- Born: April 15, 1964 (age 62) Liverpool, England
- Occupation: Film producer
- Spouse: William Osborne ​(m. 2001)​

= Debra Hayward =

British film producer (born 1964)

Debra Hayward (born 15 April 1964) is a British film producer. As Head of Film at Working Title Films, Hayward frequently served as an executive producer for the company's feature films, working alongside fellow Working Title executive Liza Chasin. After producing Les Misérables, she started her own production company, Monumental Pictures.

==Life and career==
Born in Liverpool in 1964, the daughter of John I. Hayward and his wife Annetta Lansky, Hayward joined Working Title Films in 1989, working as a producer’s assistant on films that include Fools of Fortune and Dakota Road. She later became a development executive for the company, and produced several films such as London Kills Me and Map of the Human Heart. Hayward served as Head of Film for Working Title and was creatively responsible for the company’s entire slate of feature films in conjunction with her American counterpart, Liza Chasin. Both Hayward and Chasin have served as executive producers on films that include Bridget Jones's Diary, Atonement and The Boat That Rocked. More recently Hayward has worked on critically acclaimed hits Tinker Tailor Soldier Spy and Senna. September 2011 saw the launch of her new production company Monumental Pictures.
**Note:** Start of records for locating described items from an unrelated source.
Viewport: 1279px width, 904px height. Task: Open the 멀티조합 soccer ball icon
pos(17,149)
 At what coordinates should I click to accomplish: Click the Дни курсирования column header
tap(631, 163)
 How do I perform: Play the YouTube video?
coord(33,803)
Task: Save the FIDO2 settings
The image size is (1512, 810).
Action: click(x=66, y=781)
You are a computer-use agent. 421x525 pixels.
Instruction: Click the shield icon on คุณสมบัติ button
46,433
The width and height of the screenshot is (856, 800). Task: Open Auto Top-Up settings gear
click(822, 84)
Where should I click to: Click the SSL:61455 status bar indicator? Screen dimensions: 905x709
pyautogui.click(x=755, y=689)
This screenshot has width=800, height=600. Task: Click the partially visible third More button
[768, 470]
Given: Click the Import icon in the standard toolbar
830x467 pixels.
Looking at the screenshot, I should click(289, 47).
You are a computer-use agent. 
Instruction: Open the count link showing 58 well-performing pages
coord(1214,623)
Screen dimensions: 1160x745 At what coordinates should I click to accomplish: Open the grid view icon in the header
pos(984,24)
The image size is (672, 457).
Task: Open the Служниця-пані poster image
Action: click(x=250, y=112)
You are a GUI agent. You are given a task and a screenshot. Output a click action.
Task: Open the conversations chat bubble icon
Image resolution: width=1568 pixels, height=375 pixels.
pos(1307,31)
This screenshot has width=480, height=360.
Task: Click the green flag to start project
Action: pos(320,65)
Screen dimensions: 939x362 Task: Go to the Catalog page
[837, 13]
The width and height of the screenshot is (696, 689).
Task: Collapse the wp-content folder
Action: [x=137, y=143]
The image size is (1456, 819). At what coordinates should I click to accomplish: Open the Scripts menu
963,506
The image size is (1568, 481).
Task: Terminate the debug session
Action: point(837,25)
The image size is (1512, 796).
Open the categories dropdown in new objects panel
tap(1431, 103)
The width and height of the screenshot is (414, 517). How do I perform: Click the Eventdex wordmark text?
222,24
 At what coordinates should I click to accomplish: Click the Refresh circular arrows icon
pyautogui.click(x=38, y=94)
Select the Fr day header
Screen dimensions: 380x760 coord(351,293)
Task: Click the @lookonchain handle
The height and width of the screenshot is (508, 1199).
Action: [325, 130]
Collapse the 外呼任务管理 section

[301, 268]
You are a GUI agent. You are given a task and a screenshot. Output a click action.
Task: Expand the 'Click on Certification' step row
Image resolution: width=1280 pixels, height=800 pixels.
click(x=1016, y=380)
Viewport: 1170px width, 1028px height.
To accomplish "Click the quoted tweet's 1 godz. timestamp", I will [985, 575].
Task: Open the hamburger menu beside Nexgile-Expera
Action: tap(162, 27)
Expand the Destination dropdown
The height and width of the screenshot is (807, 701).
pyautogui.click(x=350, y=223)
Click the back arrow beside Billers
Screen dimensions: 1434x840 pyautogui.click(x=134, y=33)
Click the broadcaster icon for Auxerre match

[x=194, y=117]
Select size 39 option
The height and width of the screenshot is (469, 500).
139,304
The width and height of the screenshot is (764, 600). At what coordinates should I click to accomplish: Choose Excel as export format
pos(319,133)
Hayward's first solo film as producer was Les Misérables, which went on to win multiple awards, raising her profile.

In 2014 she started her own production house, Monumental Pictures, with fellow producer Alison Owen.

On 14 October 2018, it was announced that late singer Amy Winehouse's family had respectively signed a multi-million pound deal with Hayward’s film company, Monumental Pictures to make a biopic about her life, which will be directed by Alison Owen and produced by Hayward.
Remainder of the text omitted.